Brief:
Each record that follows must be printed exactly as given.

Input data below:

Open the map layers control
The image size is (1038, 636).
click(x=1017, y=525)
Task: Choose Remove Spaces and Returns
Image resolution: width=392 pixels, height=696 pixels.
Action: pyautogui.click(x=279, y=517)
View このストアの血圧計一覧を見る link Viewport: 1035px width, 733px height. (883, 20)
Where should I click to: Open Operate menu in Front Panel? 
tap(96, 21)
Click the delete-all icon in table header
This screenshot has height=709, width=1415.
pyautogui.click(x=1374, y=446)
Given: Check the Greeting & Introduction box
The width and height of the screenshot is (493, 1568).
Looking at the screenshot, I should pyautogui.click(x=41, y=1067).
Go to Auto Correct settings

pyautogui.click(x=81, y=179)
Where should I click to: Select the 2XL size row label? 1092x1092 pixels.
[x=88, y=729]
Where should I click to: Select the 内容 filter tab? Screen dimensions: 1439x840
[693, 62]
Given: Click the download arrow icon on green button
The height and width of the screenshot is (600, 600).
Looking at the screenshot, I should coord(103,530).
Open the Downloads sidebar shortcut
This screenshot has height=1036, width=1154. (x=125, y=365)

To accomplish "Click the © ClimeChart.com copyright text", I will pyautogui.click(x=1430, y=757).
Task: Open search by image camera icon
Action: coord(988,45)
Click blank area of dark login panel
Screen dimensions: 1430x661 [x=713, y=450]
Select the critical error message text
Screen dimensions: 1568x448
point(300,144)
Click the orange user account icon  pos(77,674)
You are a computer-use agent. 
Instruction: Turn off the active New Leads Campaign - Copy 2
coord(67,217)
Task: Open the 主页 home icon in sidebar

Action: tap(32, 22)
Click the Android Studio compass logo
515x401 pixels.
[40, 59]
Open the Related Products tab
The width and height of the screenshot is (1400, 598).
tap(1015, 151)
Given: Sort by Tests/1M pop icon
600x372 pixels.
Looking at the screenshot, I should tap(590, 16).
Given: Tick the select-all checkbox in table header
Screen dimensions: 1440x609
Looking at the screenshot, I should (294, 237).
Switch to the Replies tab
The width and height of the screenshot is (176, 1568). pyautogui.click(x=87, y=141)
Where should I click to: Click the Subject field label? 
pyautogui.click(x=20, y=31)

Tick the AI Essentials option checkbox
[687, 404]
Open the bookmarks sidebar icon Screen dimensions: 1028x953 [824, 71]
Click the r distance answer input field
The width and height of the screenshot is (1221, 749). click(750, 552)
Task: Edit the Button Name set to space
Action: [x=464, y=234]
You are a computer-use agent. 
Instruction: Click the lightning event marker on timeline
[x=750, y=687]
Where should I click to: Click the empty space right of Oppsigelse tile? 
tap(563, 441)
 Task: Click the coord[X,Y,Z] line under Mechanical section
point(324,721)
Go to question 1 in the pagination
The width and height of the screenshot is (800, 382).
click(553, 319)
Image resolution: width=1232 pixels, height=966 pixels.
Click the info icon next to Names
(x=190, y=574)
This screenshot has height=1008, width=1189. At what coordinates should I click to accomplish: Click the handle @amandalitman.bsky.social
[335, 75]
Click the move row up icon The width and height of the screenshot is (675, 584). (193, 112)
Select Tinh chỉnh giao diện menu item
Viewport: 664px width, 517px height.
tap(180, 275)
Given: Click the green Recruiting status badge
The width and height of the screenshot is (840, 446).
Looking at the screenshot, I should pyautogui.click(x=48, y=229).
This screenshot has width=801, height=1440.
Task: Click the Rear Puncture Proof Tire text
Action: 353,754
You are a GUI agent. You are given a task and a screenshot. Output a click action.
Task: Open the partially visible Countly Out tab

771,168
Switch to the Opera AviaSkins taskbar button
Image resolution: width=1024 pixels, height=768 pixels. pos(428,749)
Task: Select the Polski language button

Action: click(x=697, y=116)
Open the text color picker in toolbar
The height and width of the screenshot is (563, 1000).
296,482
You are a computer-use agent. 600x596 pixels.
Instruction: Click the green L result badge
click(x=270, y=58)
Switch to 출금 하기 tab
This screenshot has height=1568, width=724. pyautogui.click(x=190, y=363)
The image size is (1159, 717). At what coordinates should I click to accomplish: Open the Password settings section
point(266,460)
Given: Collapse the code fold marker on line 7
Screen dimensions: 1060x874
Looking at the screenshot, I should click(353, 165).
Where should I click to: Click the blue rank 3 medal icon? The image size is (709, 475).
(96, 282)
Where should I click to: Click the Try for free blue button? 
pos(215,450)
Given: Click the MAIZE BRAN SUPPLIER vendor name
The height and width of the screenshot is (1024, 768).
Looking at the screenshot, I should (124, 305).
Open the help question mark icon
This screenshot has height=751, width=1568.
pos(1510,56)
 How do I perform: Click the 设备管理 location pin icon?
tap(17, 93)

End of Input data.

Exercise solution:
Open the map layers control
The image size is (1038, 636).
click(x=1017, y=525)
Task: Choose Remove Spaces and Returns
Image resolution: width=392 pixels, height=696 pixels.
Action: pyautogui.click(x=279, y=517)
View このストアの血圧計一覧を見る link Viewport: 1035px width, 733px height. (883, 20)
Where should I click to: Open Operate menu in Front Panel? 
tap(96, 21)
Click the delete-all icon in table header
This screenshot has height=709, width=1415.
pyautogui.click(x=1374, y=446)
Given: Check the Greeting & Introduction box
The width and height of the screenshot is (493, 1568).
Looking at the screenshot, I should pyautogui.click(x=41, y=1067).
Go to Auto Correct settings

pyautogui.click(x=81, y=179)
Where should I click to: Select the 2XL size row label? 1092x1092 pixels.
[x=88, y=729]
Where should I click to: Select the 内容 filter tab? Screen dimensions: 1439x840
[693, 62]
Given: Click the download arrow icon on green button
The height and width of the screenshot is (600, 600).
Looking at the screenshot, I should coord(103,530).
Open the Downloads sidebar shortcut
This screenshot has height=1036, width=1154. (x=125, y=365)

To accomplish "Click the © ClimeChart.com copyright text", I will pyautogui.click(x=1430, y=757).
Task: Open search by image camera icon
Action: coord(988,45)
Click blank area of dark login panel
Screen dimensions: 1430x661 [x=713, y=450]
Select the critical error message text
Screen dimensions: 1568x448
point(300,144)
Click the orange user account icon  pos(77,674)
You are a computer-use agent. 
Instruction: Turn off the active New Leads Campaign - Copy 2
coord(67,217)
Task: Open the 主页 home icon in sidebar

Action: tap(32, 22)
Click the Android Studio compass logo
515x401 pixels.
[40, 59]
Open the Related Products tab
The width and height of the screenshot is (1400, 598).
tap(1015, 151)
Given: Sort by Tests/1M pop icon
600x372 pixels.
Looking at the screenshot, I should tap(590, 16).
Given: Tick the select-all checkbox in table header
Screen dimensions: 1440x609
Looking at the screenshot, I should (294, 237).
Switch to the Replies tab
The width and height of the screenshot is (176, 1568). pyautogui.click(x=87, y=141)
Where should I click to: Click the Subject field label? 
pyautogui.click(x=20, y=31)

Tick the AI Essentials option checkbox
[687, 404]
Open the bookmarks sidebar icon Screen dimensions: 1028x953 [824, 71]
Click the r distance answer input field
The width and height of the screenshot is (1221, 749). click(750, 552)
Task: Edit the Button Name set to space
Action: [x=464, y=234]
You are a computer-use agent. 
Instruction: Click the lightning event marker on timeline
[x=750, y=687]
Where should I click to: Click the empty space right of Oppsigelse tile? 
tap(563, 441)
 Task: Click the coord[X,Y,Z] line under Mechanical section
point(324,721)
Go to question 1 in the pagination
The width and height of the screenshot is (800, 382).
click(553, 319)
Image resolution: width=1232 pixels, height=966 pixels.
Click the info icon next to Names
(x=190, y=574)
This screenshot has height=1008, width=1189. At what coordinates should I click to accomplish: Click the handle @amandalitman.bsky.social
[335, 75]
Click the move row up icon The width and height of the screenshot is (675, 584). (193, 112)
Select Tinh chỉnh giao diện menu item
Viewport: 664px width, 517px height.
tap(180, 275)
Given: Click the green Recruiting status badge
The width and height of the screenshot is (840, 446).
Looking at the screenshot, I should pyautogui.click(x=48, y=229).
This screenshot has width=801, height=1440.
Task: Click the Rear Puncture Proof Tire text
Action: 353,754
You are a GUI agent. You are given a task and a screenshot. Output a click action.
Task: Open the partially visible Countly Out tab

771,168
Switch to the Opera AviaSkins taskbar button
Image resolution: width=1024 pixels, height=768 pixels. pos(428,749)
Task: Select the Polski language button

Action: click(x=697, y=116)
Open the text color picker in toolbar
The height and width of the screenshot is (563, 1000).
296,482
You are a computer-use agent. 600x596 pixels.
Instruction: Click the green L result badge
click(x=270, y=58)
Switch to 출금 하기 tab
This screenshot has height=1568, width=724. pyautogui.click(x=190, y=363)
The image size is (1159, 717). At what coordinates should I click to accomplish: Open the Password settings section
point(266,460)
Given: Collapse the code fold marker on line 7
Screen dimensions: 1060x874
Looking at the screenshot, I should click(353, 165).
Where should I click to: Click the blue rank 3 medal icon? The image size is (709, 475).
(96, 282)
Where should I click to: Click the Try for free blue button? 
pos(215,450)
Given: Click the MAIZE BRAN SUPPLIER vendor name
The height and width of the screenshot is (1024, 768).
Looking at the screenshot, I should (124, 305).
Open the help question mark icon
This screenshot has height=751, width=1568.
pos(1510,56)
 How do I perform: Click the 设备管理 location pin icon?
tap(17, 93)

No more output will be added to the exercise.